Product and feature squads exist to deliver value to customers:
- shipping features
- fixing bugs
- improving reliability and performance
- learning from real usage
They should not:
- design pipeline workflows
- debate where approvals should sit
- figure out how Terraform should be initialised
- rediscover how to safely deploy to production
Every hour a product team spends crafting or debugging pipelines is an hour not spent improving the product.
Instead:
- the platform team owns the delivery mechanics
- product teams consume a paved road
- the “how” of delivery is mostly solved up front
The result is less friction, faster onboarding, and fewer subtle mistakes.

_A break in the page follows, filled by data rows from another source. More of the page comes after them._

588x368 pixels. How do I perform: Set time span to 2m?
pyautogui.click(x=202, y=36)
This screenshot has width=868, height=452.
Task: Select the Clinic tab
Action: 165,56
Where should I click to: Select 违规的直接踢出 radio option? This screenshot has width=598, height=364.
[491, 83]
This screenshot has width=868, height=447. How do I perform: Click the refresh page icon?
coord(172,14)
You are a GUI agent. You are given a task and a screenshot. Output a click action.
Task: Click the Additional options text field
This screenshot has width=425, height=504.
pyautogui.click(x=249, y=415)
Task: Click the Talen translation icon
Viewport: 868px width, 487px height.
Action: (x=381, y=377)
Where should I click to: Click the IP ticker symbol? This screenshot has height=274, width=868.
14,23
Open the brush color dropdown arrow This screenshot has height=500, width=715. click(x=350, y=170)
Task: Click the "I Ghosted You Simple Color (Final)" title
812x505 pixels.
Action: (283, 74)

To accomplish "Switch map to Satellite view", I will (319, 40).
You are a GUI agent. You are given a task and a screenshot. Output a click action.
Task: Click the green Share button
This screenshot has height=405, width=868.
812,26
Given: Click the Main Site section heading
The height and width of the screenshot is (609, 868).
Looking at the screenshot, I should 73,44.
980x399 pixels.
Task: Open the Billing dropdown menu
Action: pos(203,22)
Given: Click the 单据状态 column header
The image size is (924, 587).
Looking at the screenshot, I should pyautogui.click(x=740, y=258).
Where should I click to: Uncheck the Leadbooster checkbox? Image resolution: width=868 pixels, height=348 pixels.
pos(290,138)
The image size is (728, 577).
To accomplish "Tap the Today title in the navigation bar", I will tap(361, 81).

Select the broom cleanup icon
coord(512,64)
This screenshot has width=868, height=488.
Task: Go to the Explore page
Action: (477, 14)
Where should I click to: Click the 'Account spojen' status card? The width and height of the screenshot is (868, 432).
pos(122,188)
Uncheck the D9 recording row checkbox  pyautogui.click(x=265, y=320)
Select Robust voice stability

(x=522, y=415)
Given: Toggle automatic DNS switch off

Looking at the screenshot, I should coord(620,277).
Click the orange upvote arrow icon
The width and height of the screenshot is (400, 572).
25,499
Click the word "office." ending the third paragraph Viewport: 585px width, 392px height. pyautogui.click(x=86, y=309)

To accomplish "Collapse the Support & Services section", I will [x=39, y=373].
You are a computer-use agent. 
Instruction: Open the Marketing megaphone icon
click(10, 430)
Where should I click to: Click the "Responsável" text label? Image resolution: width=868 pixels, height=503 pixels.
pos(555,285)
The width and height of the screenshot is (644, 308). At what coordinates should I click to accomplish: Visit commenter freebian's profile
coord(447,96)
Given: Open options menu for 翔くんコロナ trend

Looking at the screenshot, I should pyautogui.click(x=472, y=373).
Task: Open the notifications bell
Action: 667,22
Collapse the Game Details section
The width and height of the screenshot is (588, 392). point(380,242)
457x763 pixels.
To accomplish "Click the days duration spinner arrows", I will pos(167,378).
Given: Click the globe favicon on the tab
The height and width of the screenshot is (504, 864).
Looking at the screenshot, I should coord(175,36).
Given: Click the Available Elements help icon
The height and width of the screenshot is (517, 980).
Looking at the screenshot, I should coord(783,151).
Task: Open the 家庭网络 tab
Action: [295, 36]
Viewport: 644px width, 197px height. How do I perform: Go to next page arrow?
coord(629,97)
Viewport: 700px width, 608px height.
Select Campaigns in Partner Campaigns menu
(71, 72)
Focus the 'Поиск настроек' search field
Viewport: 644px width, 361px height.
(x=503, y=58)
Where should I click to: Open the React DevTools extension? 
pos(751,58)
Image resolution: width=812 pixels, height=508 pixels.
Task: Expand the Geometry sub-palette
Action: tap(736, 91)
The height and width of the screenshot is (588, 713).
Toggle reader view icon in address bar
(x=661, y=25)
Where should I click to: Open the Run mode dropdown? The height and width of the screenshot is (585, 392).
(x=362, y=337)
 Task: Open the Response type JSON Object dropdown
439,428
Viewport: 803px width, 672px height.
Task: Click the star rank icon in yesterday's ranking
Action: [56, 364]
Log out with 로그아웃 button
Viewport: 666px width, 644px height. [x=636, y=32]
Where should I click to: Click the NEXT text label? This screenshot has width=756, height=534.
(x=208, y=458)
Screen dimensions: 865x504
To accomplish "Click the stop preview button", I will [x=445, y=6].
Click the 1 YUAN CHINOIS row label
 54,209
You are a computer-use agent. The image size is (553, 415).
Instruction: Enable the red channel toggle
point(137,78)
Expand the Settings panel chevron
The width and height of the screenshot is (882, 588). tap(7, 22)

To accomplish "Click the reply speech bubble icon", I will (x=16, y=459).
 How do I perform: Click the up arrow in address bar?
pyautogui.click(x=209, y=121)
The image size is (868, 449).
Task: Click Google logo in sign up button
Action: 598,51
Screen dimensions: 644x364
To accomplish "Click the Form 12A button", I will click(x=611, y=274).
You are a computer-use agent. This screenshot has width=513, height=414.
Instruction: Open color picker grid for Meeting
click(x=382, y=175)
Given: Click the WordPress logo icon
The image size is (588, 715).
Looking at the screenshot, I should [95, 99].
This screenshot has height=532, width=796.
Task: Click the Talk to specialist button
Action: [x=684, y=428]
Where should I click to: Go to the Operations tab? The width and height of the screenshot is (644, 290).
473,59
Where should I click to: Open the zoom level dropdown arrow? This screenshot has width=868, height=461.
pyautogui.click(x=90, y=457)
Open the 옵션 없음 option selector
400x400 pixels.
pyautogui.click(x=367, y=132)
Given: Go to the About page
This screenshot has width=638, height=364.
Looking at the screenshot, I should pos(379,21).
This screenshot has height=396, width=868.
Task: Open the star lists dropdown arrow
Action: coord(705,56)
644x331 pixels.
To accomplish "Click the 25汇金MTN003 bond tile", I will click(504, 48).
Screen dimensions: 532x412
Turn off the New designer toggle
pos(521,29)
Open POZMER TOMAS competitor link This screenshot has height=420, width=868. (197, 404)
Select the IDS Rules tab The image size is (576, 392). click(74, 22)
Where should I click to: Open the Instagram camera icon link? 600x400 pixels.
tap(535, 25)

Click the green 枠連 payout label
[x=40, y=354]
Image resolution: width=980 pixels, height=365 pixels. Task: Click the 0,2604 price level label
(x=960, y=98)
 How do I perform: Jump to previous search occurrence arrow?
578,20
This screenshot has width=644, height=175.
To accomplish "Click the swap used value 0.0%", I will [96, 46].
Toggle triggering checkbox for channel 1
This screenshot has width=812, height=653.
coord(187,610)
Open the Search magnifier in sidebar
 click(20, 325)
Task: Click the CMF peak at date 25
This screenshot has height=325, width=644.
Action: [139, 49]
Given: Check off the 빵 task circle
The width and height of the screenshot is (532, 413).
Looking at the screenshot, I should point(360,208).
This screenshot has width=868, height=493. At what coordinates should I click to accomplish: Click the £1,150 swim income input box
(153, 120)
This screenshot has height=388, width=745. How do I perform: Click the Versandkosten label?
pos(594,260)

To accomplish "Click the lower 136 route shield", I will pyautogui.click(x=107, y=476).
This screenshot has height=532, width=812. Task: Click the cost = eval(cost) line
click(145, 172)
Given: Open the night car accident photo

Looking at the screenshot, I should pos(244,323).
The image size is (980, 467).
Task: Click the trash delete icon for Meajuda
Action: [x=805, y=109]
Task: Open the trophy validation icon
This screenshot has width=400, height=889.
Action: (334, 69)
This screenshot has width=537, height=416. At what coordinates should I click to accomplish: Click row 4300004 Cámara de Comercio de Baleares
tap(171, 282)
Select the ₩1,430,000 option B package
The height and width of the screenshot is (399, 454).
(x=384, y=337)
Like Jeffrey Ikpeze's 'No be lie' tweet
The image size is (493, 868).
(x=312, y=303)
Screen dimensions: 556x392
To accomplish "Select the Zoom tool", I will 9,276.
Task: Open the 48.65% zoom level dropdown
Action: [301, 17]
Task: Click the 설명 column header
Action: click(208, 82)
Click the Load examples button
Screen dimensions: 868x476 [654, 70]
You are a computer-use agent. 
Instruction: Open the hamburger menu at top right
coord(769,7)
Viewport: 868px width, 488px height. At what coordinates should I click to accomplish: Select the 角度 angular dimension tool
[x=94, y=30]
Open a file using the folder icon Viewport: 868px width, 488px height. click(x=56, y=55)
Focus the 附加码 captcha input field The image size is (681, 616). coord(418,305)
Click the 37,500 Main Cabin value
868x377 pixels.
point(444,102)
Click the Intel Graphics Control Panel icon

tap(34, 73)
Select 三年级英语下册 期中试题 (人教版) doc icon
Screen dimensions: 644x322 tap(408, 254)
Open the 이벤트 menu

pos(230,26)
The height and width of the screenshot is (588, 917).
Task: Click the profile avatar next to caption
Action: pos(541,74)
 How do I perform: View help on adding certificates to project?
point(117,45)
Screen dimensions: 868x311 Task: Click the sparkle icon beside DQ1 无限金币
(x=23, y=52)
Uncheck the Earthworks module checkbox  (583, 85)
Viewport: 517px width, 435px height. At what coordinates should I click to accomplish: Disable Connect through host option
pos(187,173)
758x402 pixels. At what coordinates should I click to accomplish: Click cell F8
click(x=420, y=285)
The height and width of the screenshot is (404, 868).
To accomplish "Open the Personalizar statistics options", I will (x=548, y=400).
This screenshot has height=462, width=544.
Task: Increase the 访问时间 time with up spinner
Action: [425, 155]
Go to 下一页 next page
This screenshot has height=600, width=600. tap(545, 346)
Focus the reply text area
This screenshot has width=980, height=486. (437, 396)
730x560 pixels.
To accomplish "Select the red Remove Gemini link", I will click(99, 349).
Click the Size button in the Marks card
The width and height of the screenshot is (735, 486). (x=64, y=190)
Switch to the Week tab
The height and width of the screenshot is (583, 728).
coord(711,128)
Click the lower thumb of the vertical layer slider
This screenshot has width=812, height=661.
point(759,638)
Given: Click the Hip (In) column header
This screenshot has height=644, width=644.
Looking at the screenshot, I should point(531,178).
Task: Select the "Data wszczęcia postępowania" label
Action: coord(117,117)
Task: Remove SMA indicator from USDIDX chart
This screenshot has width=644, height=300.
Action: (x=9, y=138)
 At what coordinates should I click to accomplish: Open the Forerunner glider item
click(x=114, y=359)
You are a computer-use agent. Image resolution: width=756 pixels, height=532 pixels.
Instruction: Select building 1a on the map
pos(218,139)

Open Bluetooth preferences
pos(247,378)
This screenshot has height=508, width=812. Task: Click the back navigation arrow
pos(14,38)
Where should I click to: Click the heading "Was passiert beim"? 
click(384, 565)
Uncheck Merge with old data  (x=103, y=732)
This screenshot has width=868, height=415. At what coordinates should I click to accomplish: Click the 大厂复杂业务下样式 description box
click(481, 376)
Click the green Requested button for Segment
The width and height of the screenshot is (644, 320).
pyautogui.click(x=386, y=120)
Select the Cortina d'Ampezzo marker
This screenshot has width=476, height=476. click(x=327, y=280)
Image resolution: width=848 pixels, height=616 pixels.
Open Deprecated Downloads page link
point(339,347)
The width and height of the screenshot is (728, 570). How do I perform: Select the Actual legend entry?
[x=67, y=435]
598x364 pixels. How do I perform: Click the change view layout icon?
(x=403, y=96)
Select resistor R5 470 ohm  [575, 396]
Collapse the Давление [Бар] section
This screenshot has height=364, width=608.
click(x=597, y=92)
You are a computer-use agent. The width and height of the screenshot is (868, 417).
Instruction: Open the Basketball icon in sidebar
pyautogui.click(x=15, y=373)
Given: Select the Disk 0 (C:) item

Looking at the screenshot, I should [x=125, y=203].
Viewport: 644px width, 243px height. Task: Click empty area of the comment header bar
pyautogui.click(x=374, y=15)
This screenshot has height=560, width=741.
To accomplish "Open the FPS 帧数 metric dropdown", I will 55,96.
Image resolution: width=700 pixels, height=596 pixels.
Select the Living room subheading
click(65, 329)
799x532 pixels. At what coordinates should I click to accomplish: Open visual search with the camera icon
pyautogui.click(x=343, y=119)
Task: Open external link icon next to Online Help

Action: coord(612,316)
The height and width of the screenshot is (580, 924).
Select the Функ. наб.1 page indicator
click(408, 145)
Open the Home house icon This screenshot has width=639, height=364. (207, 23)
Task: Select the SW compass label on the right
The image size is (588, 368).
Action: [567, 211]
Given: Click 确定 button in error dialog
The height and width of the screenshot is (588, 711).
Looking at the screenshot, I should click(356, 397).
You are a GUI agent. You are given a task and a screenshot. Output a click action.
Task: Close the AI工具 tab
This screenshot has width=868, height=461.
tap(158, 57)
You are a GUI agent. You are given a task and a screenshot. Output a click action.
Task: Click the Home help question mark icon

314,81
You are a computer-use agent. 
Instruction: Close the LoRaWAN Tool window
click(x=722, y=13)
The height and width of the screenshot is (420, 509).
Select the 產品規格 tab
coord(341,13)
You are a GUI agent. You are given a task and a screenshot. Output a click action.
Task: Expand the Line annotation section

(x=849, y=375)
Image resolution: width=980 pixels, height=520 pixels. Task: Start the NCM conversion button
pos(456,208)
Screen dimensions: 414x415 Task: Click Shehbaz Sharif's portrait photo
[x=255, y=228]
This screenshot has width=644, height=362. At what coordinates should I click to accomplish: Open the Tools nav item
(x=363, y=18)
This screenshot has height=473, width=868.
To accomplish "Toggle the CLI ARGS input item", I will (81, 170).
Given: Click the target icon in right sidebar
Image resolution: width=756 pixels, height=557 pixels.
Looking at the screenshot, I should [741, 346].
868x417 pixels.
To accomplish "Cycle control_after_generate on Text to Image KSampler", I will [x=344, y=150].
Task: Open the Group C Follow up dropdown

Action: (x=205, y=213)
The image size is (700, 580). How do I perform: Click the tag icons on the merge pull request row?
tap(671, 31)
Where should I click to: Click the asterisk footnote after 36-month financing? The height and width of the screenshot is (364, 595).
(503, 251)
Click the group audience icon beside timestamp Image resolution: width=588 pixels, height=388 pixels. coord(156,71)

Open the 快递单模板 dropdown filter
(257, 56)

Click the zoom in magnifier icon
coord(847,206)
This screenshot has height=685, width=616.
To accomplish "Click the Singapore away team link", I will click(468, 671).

Consistency reduces thinking, not flexibility
A common fear with templating is that it “locks teams in”.
In practice, good templates do the opposite. They remove the need to think about the boring, repetitive bits, so teams can focus on what actually matters for their workload.
When a pipeline is predictable:
- reviews are faster
- failures are easier to diagnose
- on-call engineers recognise patterns immediately
- audits and compliance become simpler
We are remvoing cognitive from teams, not adding it!
Summary
When templates are:
- widely adopted
- versioned
- extensible
- and boringly reliable
You unlock real platform leverage:
- improvements roll out everywhere
- safety guarantees are consistent
- teams onboard faster
- delivery becomes a non-event
The best compliment a CI/CD platform can get is silence. If teams aren’t talking about pipelines, it’s usually because they’re busy adding value.